# About this task
Make an exact reproduction of all the data.
+++
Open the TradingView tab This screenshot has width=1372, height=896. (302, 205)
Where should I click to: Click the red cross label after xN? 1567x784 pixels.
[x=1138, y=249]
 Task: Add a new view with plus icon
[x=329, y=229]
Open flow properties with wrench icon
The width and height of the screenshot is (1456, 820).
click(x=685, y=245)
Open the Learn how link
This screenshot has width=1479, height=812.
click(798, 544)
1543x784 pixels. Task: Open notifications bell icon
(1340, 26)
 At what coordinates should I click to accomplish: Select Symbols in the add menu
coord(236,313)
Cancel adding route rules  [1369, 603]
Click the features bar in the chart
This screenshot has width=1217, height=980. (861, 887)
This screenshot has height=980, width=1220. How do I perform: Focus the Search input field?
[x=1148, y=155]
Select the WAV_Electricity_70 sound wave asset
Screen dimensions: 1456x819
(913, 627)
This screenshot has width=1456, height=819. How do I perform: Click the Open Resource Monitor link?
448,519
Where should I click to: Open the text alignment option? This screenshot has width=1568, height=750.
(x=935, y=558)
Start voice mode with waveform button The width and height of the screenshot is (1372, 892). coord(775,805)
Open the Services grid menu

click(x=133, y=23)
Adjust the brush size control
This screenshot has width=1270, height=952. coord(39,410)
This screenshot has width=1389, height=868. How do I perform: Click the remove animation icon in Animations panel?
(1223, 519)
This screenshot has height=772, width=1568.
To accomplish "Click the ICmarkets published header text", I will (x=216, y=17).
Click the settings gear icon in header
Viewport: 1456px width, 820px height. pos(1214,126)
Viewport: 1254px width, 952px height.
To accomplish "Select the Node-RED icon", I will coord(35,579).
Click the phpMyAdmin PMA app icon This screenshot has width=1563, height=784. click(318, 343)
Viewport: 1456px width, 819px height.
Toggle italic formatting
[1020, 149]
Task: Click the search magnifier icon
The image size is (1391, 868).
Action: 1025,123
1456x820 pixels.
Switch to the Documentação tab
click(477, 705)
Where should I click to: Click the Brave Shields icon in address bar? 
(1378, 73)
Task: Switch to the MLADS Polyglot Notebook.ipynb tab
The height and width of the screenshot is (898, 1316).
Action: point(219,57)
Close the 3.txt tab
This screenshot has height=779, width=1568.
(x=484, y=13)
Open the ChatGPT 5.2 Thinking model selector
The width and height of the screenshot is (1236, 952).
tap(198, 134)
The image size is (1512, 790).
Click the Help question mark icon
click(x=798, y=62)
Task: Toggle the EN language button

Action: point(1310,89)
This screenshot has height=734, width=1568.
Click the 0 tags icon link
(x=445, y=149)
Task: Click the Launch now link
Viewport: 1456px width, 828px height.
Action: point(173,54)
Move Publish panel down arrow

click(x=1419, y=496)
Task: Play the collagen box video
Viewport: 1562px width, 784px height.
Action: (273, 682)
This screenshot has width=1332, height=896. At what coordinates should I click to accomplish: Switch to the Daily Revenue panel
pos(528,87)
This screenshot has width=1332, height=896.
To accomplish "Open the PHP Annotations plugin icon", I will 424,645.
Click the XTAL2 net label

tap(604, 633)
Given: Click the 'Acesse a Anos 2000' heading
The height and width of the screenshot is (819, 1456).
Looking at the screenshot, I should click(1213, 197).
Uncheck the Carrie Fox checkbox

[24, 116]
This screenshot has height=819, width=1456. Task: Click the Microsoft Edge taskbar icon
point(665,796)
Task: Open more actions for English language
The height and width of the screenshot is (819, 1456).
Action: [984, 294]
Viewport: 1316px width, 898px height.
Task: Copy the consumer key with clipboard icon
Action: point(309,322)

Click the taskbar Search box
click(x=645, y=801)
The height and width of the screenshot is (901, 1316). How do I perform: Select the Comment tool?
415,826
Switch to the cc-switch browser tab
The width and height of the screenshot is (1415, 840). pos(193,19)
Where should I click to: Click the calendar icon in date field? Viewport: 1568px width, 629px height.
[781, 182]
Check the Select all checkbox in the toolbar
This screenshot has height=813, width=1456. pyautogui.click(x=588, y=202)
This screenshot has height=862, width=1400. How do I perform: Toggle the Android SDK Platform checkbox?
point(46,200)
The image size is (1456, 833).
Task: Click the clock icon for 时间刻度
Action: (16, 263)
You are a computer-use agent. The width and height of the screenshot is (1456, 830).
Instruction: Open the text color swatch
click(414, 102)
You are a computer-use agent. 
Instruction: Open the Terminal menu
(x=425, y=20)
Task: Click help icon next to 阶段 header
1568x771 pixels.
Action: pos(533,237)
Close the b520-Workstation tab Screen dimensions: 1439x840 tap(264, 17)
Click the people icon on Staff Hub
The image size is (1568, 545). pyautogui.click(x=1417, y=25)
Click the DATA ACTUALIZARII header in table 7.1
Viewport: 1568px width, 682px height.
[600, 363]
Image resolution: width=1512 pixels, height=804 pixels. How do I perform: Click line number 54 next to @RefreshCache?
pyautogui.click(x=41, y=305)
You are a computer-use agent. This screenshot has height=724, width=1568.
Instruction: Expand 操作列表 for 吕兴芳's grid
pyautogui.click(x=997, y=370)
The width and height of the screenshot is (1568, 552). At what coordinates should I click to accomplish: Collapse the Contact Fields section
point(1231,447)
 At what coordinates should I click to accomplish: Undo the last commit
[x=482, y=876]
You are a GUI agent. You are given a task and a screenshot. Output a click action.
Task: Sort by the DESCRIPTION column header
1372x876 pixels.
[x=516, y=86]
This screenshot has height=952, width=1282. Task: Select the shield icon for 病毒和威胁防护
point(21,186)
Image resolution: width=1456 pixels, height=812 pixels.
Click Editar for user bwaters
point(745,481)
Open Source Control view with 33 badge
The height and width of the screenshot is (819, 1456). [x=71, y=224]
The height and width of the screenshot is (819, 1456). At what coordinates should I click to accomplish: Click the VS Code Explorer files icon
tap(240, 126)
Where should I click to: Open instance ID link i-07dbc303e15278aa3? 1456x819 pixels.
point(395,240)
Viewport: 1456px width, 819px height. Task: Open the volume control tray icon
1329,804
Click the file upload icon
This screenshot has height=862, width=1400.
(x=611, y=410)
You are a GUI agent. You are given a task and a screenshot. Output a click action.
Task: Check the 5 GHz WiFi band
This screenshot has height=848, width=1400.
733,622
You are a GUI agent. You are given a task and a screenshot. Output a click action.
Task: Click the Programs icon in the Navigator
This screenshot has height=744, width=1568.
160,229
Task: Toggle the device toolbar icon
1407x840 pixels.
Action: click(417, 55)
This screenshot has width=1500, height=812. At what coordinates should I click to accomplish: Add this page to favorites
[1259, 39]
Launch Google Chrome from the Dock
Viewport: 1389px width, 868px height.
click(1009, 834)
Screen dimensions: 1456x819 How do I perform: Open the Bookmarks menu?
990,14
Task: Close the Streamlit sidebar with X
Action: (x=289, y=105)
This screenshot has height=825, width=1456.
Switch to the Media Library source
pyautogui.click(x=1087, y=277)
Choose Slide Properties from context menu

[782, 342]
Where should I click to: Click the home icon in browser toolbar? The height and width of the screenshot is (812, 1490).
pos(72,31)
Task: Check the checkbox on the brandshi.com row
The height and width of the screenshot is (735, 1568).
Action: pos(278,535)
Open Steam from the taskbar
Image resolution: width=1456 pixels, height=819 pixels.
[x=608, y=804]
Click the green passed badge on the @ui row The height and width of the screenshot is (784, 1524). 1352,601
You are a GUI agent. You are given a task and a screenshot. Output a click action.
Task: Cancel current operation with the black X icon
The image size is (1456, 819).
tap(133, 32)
+++
# Output of the task
Open the TradingView tab This screenshot has width=1372, height=896. (302, 205)
Where should I click to: Click the red cross label after xN? 1567x784 pixels.
[x=1138, y=249]
 Task: Add a new view with plus icon
[x=329, y=229]
Open flow properties with wrench icon
The width and height of the screenshot is (1456, 820).
click(x=685, y=245)
Open the Learn how link
This screenshot has width=1479, height=812.
click(798, 544)
1543x784 pixels. Task: Open notifications bell icon
(1340, 26)
 At what coordinates should I click to accomplish: Select Symbols in the add menu
coord(236,313)
Cancel adding route rules  [1369, 603]
Click the features bar in the chart
This screenshot has width=1217, height=980. (861, 887)
This screenshot has height=980, width=1220. How do I perform: Focus the Search input field?
[x=1148, y=155]
Select the WAV_Electricity_70 sound wave asset
Screen dimensions: 1456x819
(913, 627)
This screenshot has width=1456, height=819. How do I perform: Click the Open Resource Monitor link?
448,519
Where should I click to: Open the text alignment option? This screenshot has width=1568, height=750.
(x=935, y=558)
Start voice mode with waveform button The width and height of the screenshot is (1372, 892). coord(775,805)
Open the Services grid menu

click(x=133, y=23)
Adjust the brush size control
This screenshot has width=1270, height=952. coord(39,410)
This screenshot has width=1389, height=868. How do I perform: Click the remove animation icon in Animations panel?
(1223, 519)
This screenshot has height=772, width=1568.
To accomplish "Click the ICmarkets published header text", I will (x=216, y=17).
Click the settings gear icon in header
Viewport: 1456px width, 820px height. pos(1214,126)
Viewport: 1254px width, 952px height.
To accomplish "Select the Node-RED icon", I will coord(35,579).
Click the phpMyAdmin PMA app icon This screenshot has width=1563, height=784. click(318, 343)
Viewport: 1456px width, 819px height.
Toggle italic formatting
[1020, 149]
Task: Click the search magnifier icon
The image size is (1391, 868).
Action: 1025,123
1456x820 pixels.
Switch to the Documentação tab
click(477, 705)
Where should I click to: Click the Brave Shields icon in address bar? 
(1378, 73)
Task: Switch to the MLADS Polyglot Notebook.ipynb tab
The height and width of the screenshot is (898, 1316).
Action: point(219,57)
Close the 3.txt tab
This screenshot has height=779, width=1568.
(x=484, y=13)
Open the ChatGPT 5.2 Thinking model selector
The width and height of the screenshot is (1236, 952).
tap(198, 134)
The image size is (1512, 790).
Click the Help question mark icon
click(x=798, y=62)
Task: Toggle the EN language button

Action: point(1310,89)
This screenshot has height=734, width=1568.
Click the 0 tags icon link
(x=445, y=149)
Task: Click the Launch now link
Viewport: 1456px width, 828px height.
Action: point(173,54)
Move Publish panel down arrow

click(x=1419, y=496)
Task: Play the collagen box video
Viewport: 1562px width, 784px height.
Action: (273, 682)
This screenshot has width=1332, height=896. At what coordinates should I click to accomplish: Switch to the Daily Revenue panel
pos(528,87)
This screenshot has width=1332, height=896.
To accomplish "Open the PHP Annotations plugin icon", I will 424,645.
Click the XTAL2 net label

tap(604, 633)
Given: Click the 'Acesse a Anos 2000' heading
The height and width of the screenshot is (819, 1456).
Looking at the screenshot, I should click(1213, 197).
Uncheck the Carrie Fox checkbox

[24, 116]
This screenshot has height=819, width=1456. Task: Click the Microsoft Edge taskbar icon
point(665,796)
Task: Open more actions for English language
The height and width of the screenshot is (819, 1456).
Action: [984, 294]
Viewport: 1316px width, 898px height.
Task: Copy the consumer key with clipboard icon
Action: point(309,322)

Click the taskbar Search box
click(x=645, y=801)
The height and width of the screenshot is (901, 1316). How do I perform: Select the Comment tool?
415,826
Switch to the cc-switch browser tab
The width and height of the screenshot is (1415, 840). pos(193,19)
Where should I click to: Click the calendar icon in date field? Viewport: 1568px width, 629px height.
[781, 182]
Check the Select all checkbox in the toolbar
This screenshot has height=813, width=1456. pyautogui.click(x=588, y=202)
This screenshot has height=862, width=1400. How do I perform: Toggle the Android SDK Platform checkbox?
point(46,200)
The image size is (1456, 833).
Task: Click the clock icon for 时间刻度
Action: (16, 263)
You are a computer-use agent. The width and height of the screenshot is (1456, 830).
Instruction: Open the text color swatch
click(414, 102)
You are a computer-use agent. 
Instruction: Open the Terminal menu
(x=425, y=20)
Task: Click help icon next to 阶段 header
1568x771 pixels.
Action: pos(533,237)
Close the b520-Workstation tab Screen dimensions: 1439x840 tap(264, 17)
Click the people icon on Staff Hub
The image size is (1568, 545). pyautogui.click(x=1417, y=25)
Click the DATA ACTUALIZARII header in table 7.1
Viewport: 1568px width, 682px height.
[600, 363]
Image resolution: width=1512 pixels, height=804 pixels. How do I perform: Click line number 54 next to @RefreshCache?
pyautogui.click(x=41, y=305)
You are a computer-use agent. This screenshot has height=724, width=1568.
Instruction: Expand 操作列表 for 吕兴芳's grid
pyautogui.click(x=997, y=370)
The width and height of the screenshot is (1568, 552). At what coordinates should I click to accomplish: Collapse the Contact Fields section
point(1231,447)
 At what coordinates should I click to accomplish: Undo the last commit
[x=482, y=876]
You are a GUI agent. You are given a task and a screenshot. Output a click action.
Task: Sort by the DESCRIPTION column header
1372x876 pixels.
[x=516, y=86]
This screenshot has height=952, width=1282. Task: Select the shield icon for 病毒和威胁防护
point(21,186)
Image resolution: width=1456 pixels, height=812 pixels.
Click Editar for user bwaters
point(745,481)
Open Source Control view with 33 badge
The height and width of the screenshot is (819, 1456). [x=71, y=224]
The height and width of the screenshot is (819, 1456). At what coordinates should I click to accomplish: Click the VS Code Explorer files icon
tap(240, 126)
Where should I click to: Open instance ID link i-07dbc303e15278aa3? 1456x819 pixels.
point(395,240)
Viewport: 1456px width, 819px height. Task: Open the volume control tray icon
1329,804
Click the file upload icon
This screenshot has height=862, width=1400.
(x=611, y=410)
You are a GUI agent. You are given a task and a screenshot. Output a click action.
Task: Check the 5 GHz WiFi band
This screenshot has height=848, width=1400.
733,622
You are a GUI agent. You are given a task and a screenshot. Output a click action.
Task: Click the Programs icon in the Navigator
This screenshot has height=744, width=1568.
160,229
Task: Toggle the device toolbar icon
1407x840 pixels.
Action: click(417, 55)
This screenshot has width=1500, height=812. At what coordinates should I click to accomplish: Add this page to favorites
[1259, 39]
Launch Google Chrome from the Dock
Viewport: 1389px width, 868px height.
click(1009, 834)
Screen dimensions: 1456x819 How do I perform: Open the Bookmarks menu?
990,14
Task: Close the Streamlit sidebar with X
Action: (x=289, y=105)
This screenshot has height=825, width=1456.
Switch to the Media Library source
pyautogui.click(x=1087, y=277)
Choose Slide Properties from context menu

[782, 342]
Where should I click to: Click the home icon in browser toolbar? The height and width of the screenshot is (812, 1490).
pos(72,31)
Task: Check the checkbox on the brandshi.com row
The height and width of the screenshot is (735, 1568).
Action: pos(278,535)
Open Steam from the taskbar
Image resolution: width=1456 pixels, height=819 pixels.
[x=608, y=804]
Click the green passed badge on the @ui row The height and width of the screenshot is (784, 1524). 1352,601
You are a GUI agent. You are given a task and a screenshot. Output a click action.
Task: Cancel current operation with the black X icon
The image size is (1456, 819).
tap(133, 32)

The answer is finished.